Now here comes the hardest goodbye, although, like Once Upon a Time, it remains unconfirmed. I fell utterly in love with Sherlock upon binging the first two seasons and then immediately watching the third live. Much like Bates Motel, this show made me adore the show’s lead performer Benedict Cumberbatch, and he too is now one of my favorite actors.

This show is flawless. I’m not sure we’re ever going to see a show again so perfectly cast and so expertly written. Cumberbatch and Freeman are Sherlock and Watson, and their chemistry is electric. The writing by Mark Gatiss and Steven Moffat not only maintains the integrity of Sir Arthur Conan Doyle’s original stories, but also has modernized it and adapted it so that we as the audience get an inside look at Sherlock’s deductive, amazing mind.

I won’t spoil anything from tonight’s episode, but I will confirm what the cast and crew have been saying: the Season 4 finale ended in a way that felt more like a series finale. Sherlock has always been a unique show in that a new season is never promised. Gatiss and Moffat work quietly and around the ever-increasing work schedules of Cumberbatch and Freeman, making fans wait years for a continuation of the show with but three episodes at a time. Once again, a Season 5 is not promised, and I don’t think there will be one. Not after tonight.

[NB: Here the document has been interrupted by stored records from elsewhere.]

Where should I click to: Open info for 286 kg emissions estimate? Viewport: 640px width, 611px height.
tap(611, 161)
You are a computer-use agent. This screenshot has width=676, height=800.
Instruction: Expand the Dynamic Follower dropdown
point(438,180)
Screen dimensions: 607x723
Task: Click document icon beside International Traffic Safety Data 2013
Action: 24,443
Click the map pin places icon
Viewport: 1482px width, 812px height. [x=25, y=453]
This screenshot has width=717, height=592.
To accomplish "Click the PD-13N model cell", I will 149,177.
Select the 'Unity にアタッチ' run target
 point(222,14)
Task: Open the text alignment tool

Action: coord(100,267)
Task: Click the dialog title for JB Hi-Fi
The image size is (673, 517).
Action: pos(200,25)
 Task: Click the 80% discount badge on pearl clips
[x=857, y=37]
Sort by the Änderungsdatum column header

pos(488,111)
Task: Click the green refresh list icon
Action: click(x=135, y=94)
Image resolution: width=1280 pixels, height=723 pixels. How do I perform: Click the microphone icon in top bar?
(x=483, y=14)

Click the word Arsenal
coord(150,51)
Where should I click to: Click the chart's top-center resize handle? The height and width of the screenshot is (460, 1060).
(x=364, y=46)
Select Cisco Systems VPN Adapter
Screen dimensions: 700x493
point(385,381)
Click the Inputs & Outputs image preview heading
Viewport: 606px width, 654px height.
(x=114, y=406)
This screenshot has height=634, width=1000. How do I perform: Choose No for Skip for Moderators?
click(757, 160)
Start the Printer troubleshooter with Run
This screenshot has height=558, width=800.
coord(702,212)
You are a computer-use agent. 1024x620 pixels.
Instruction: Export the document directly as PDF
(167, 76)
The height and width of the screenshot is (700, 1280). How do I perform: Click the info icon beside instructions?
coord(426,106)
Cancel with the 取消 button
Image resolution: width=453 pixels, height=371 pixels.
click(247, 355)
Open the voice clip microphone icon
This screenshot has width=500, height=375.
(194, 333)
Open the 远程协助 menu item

So I cried when it hit me. The shows that made me love television again are ending. Since them, I have watched so much more: The Walking Dead, Game of Thrones, Parks and Recreation, 30 Rock, Unbreakable Kimmy Schmidt, Downton Abbey, Daredevil, Luke Cage, Jessica Jones, The Crown, Westworld, Friends, How I Met Your Mother, House of Cards, Stranger Things, Bob’s Burgers, Crazy Ex-Girlfriend, and most recently, A Series of Unfortunate Events. It wouldn’t have happened were it not for these three disparagingly different shows, all (most likely) ending only weeks apart.

I got to have three years with them. And, as they say, “all good things must come to an end.” And there will be many more amazing shows to come in this “Golden Age of Television,” but I just wanted to take a moment to thank the shows that made a difference to me.

Thank you.


All gifs from giphy.

One thought on “Saying Goodbye to the Shows That Made Me Love TV

  1. Nicely said! And very sad that say goodbye to the shows we love. Maybe you’ll be part of bringing us more shows we all love in the future!